Backends

Backends connect users to DSI Core middleware and allow DSI middleware data structures to read and write to persistent external storage.

Backends are modular to support user contribution, and users are encouraged to offer custom backend abstract classes and backend implementations. A contributed backend abstract class may extend another backend to inherit the properties of the parent. In order to be compatible with DSI core middleware, backends need to interface with Python built-in data structures and with the Python collections library.

Note that any contributed backends or extensions must include unit tests in backends/tests to demonstrate new Backend capability. We can not accept pull requests that are not tested.

Figure depicting the current backend class hierarchy.

Figure depicts the current DSI backend class hierarchy.

SQLite

class dsi.backends.sqlite.Sqlite(filename)

SQLite Filesystem Backend to which a user can ingest/process data, generate a Jupyter notebook, and find occurences of a search term

__init__(filename)

Initializes a SQLite backend with a user inputted filename, and creates other internal variables

check_type(input_list)

Users should not use this function. Only used by internal sqlite functions

Evaluates a list and returns the predicted compatible SQLite Type

input_list: list of values to evaluate

return: string description of the list’s SQLite data type

close()

Closes the SQLite database’s connection.

return: None

display(table_name, num_rows=25, display_cols=None)

Prints data of a specified table from this SQLite backend.

table_name: table whose data is printed

num_rows: Optional numerical parameter limiting how many rows are printed.

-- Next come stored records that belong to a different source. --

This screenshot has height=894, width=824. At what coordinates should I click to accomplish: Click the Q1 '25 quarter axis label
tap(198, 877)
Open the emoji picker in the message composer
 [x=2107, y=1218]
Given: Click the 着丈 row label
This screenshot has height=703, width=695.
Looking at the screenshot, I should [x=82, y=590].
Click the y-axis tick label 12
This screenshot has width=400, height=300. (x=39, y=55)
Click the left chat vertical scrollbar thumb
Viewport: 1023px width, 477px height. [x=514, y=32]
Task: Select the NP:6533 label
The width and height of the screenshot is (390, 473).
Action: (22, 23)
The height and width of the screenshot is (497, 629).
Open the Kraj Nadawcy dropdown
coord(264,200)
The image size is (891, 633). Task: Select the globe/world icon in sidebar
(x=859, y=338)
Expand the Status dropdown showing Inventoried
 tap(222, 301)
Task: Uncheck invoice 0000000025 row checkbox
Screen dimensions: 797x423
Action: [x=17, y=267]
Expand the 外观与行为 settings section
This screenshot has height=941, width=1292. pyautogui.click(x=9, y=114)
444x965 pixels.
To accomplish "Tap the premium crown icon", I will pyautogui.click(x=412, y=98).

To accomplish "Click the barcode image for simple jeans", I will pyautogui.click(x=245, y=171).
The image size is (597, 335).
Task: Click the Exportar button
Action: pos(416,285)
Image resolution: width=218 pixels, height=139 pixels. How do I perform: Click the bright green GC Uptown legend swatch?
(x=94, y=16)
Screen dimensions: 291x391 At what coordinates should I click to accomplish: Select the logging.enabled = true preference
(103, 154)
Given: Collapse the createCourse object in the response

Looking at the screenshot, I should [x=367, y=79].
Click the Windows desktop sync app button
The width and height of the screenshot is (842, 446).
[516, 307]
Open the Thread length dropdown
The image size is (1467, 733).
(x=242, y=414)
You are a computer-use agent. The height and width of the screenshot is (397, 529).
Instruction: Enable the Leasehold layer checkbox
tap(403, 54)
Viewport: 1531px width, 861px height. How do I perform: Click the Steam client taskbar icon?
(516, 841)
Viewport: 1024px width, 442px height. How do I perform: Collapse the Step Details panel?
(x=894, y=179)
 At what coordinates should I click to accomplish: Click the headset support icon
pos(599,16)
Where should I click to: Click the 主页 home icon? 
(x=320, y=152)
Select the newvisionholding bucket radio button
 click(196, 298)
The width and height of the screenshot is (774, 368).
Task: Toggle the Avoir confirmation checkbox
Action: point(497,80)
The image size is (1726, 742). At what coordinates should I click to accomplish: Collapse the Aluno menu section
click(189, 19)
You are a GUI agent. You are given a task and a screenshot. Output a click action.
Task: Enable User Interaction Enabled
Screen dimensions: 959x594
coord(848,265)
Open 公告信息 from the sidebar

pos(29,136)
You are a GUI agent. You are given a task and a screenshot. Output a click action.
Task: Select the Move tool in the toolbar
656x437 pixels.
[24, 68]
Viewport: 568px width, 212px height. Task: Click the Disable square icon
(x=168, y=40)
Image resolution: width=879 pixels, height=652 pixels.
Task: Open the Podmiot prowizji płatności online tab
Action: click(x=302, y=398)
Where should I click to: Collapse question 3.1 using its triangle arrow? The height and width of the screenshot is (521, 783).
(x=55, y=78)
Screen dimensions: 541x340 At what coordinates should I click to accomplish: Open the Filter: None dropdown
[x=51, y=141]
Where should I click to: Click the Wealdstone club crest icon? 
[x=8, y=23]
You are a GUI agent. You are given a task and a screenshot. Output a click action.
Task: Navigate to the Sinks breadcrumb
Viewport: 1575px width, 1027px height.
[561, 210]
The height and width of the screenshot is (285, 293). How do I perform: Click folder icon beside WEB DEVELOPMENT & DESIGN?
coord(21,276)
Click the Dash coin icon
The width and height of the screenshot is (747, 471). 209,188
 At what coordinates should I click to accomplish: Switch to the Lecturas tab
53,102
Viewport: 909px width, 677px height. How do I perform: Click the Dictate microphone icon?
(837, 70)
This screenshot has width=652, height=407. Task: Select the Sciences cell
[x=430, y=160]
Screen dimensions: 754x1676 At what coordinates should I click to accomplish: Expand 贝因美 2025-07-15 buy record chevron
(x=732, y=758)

Default is 25.

display_cols: Optional parameter specifying which columns in table_name to display. Must be a Python list object

find(query_object)

Function that finds all instances of a query_object in a SQLite database. This includes any partial hits if query_object is part of a table/col/cell

query_object: Object to find in this database. Can be of any type (string, float, int).

return: List of ValueObjects if there is a match. Else returns tuple of empty ValueObject() and an error message.

  • Note: Return list can have ValueObjects with different structure due to table/column/cell matches having different value variables

  • Refer to other find functions (table, column and cell) to clearly understand each one’s ValueObject structure

find_cell(query_object, row=False)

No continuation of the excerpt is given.